Ada juga dimensi geopolitik. China dan Rusia dapat mendukung India dan Afrika Selatan dalam mengejar paten untuk vaksin COVID-19 karena Moskow dan Beijing menggunakan vaksin mereka sendiri untuk meningkatkan pengaruh geopolitik mereka, terutama di negara-negara miskin, dengan menerapkan cengkeraman mereka pada vaksin COVID-19. sektor swasta.
Di Amerika Serikat, kesediaan pemerintahan Biden untuk terlibat dalam debat paten sangat cocok dengan sayap kiri Partai Demokrat. Namun, upaya lobi yang signifikan diharapkan dari industri bioteknologi dan farmasi untuk mencegah konsesi semacam itu.
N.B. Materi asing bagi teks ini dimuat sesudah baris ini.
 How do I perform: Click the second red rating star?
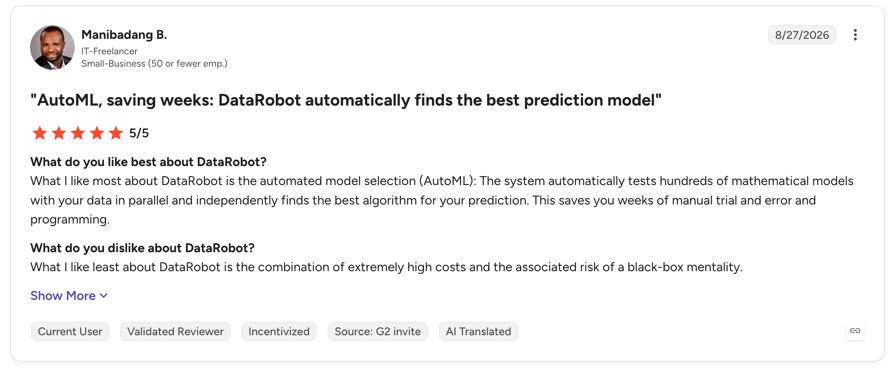[59, 133]
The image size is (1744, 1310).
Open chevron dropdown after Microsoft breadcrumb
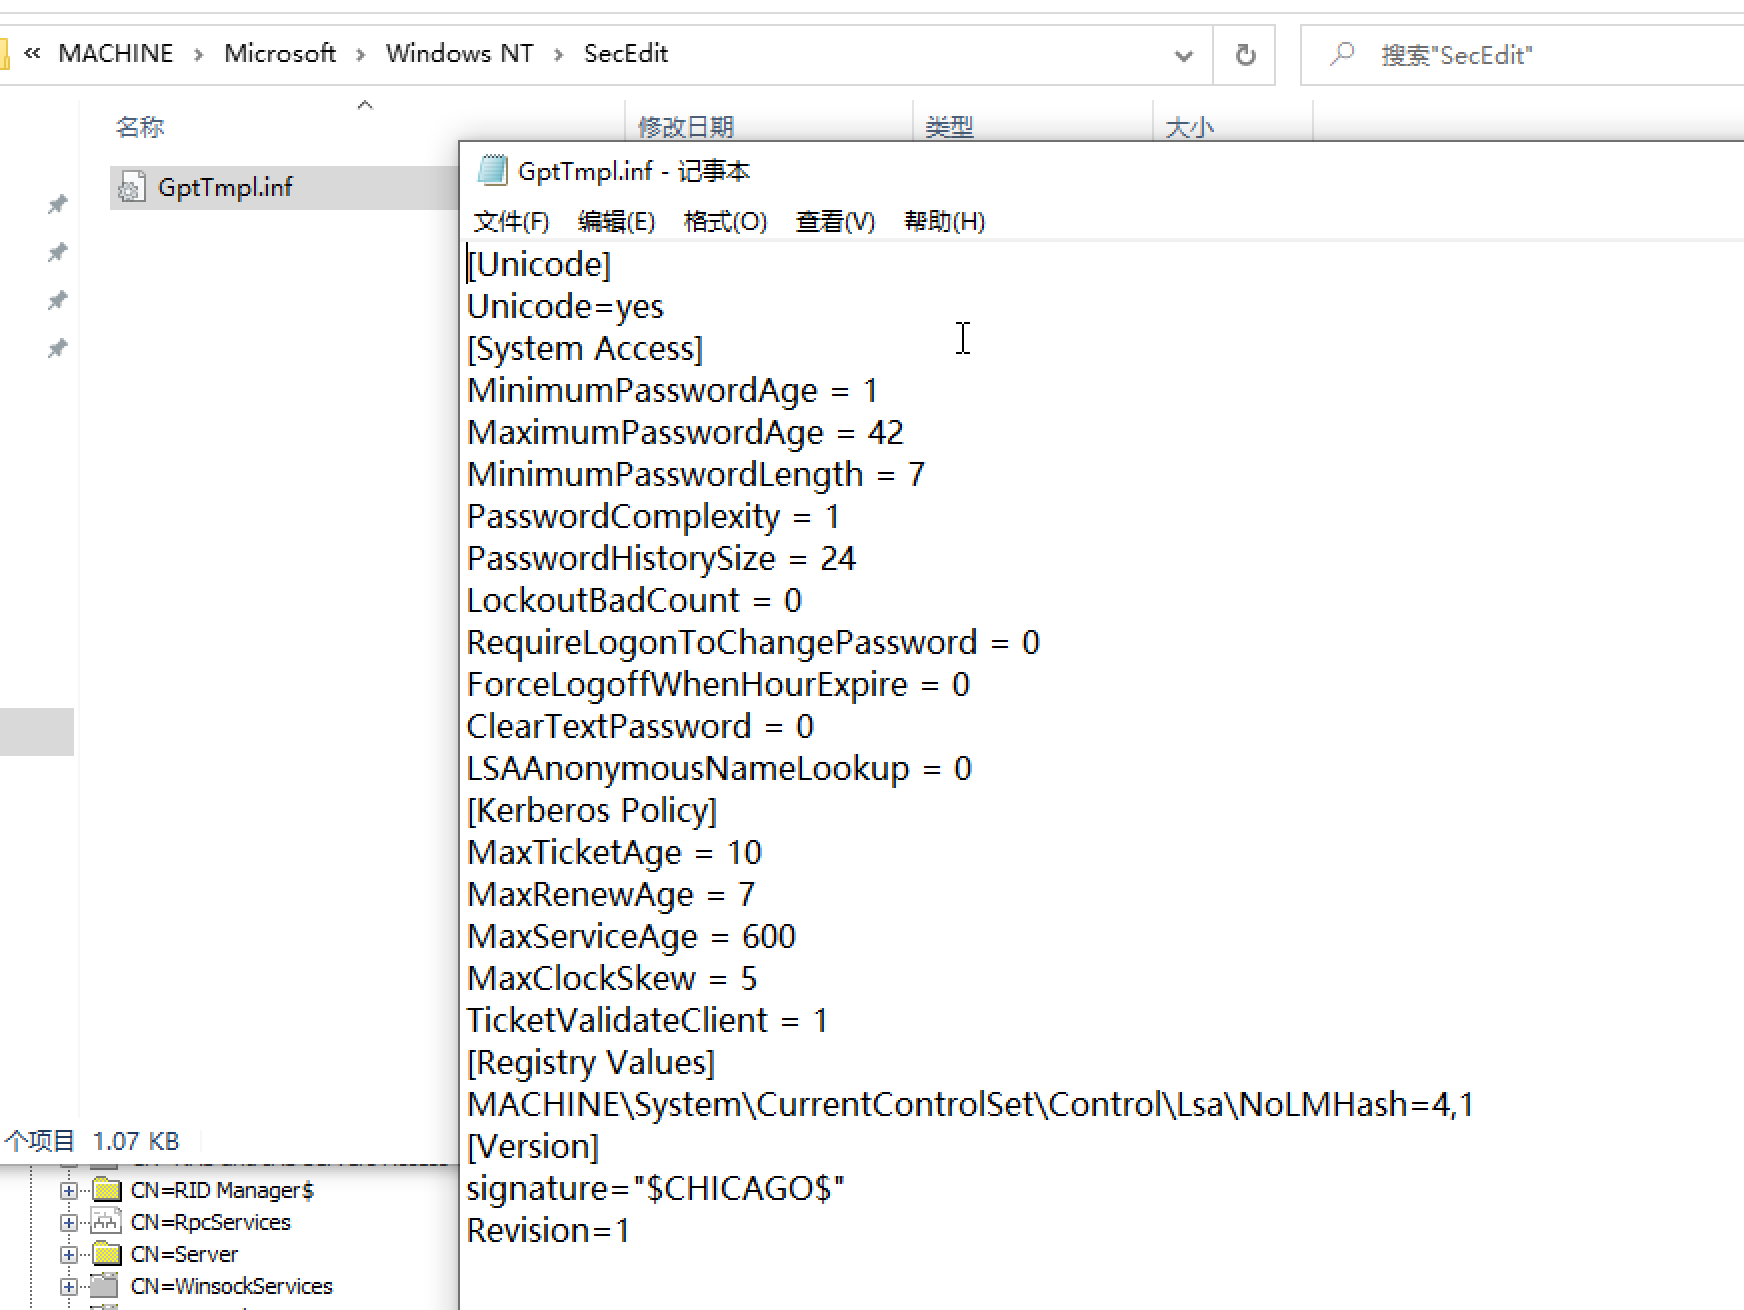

Dalam ekonomi pasar bebas, insentif datang dalam bentuk kompensasi yang mendorong perilaku perusahaan dan investor. Perusahaan yang haus investasi tidak memiliki modal untuk mendanai penelitian kecuali itu adalah bagian dari tugas patriotik. Ini terutama terlihat dalam industri pertahanan.
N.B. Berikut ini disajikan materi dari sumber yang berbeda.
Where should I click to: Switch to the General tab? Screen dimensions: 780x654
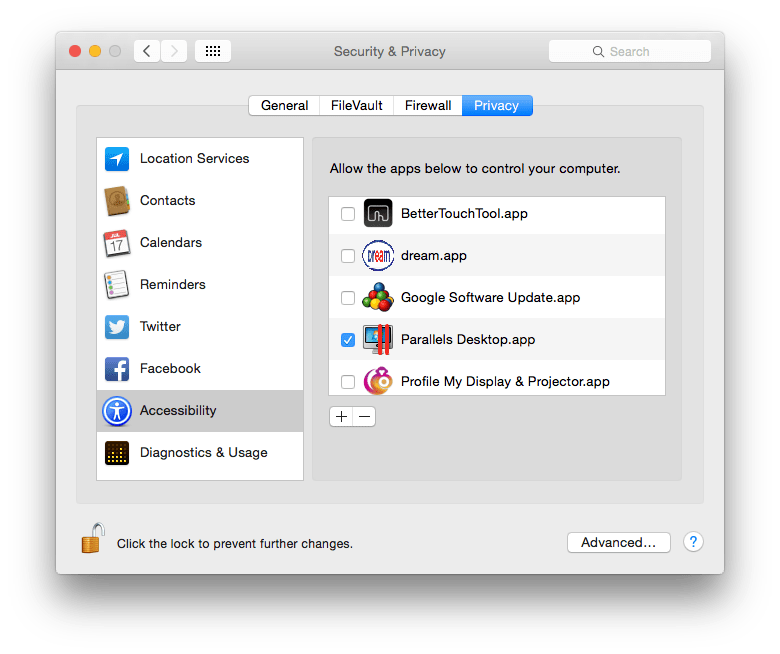tap(284, 105)
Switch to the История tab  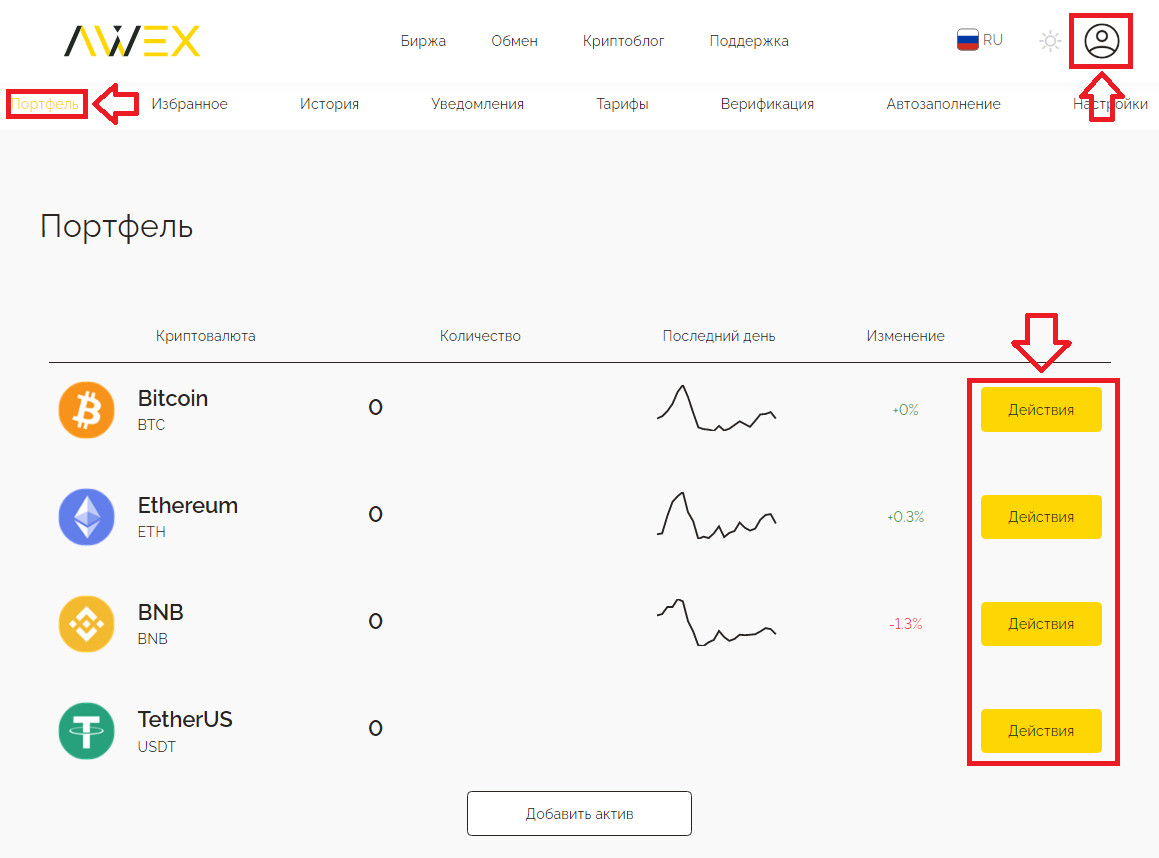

Perkembangan pesat vaksin COVID-19 dalam waktu kurang dari setahun sebagian besar didorong dan didanai oleh perusahaan swasta dan modal ventura. Banyak yang akan tergantung pada hasil diskusi WTO, karena dapat menentukan kelayakan industri farmasi sebagai perusahaan swasta dan membentuk masa depan kemitraan publik-swasta.
———————–
- Cornelia Mayer adalah seorang PhD ekonom dengan 30 tahun pengalaman di perbankan investasi dan industri. Dia adalah Ketua dan CEO perusahaan konsultan bisnis Mayer Resources. Indonesia: penyematan tweet
“Ninja budaya pop. Penggemar media sosial. Tipikal pemecah masalah. Praktisi kopi. Banyak yang jatuh hati. Penggemar perjalanan.”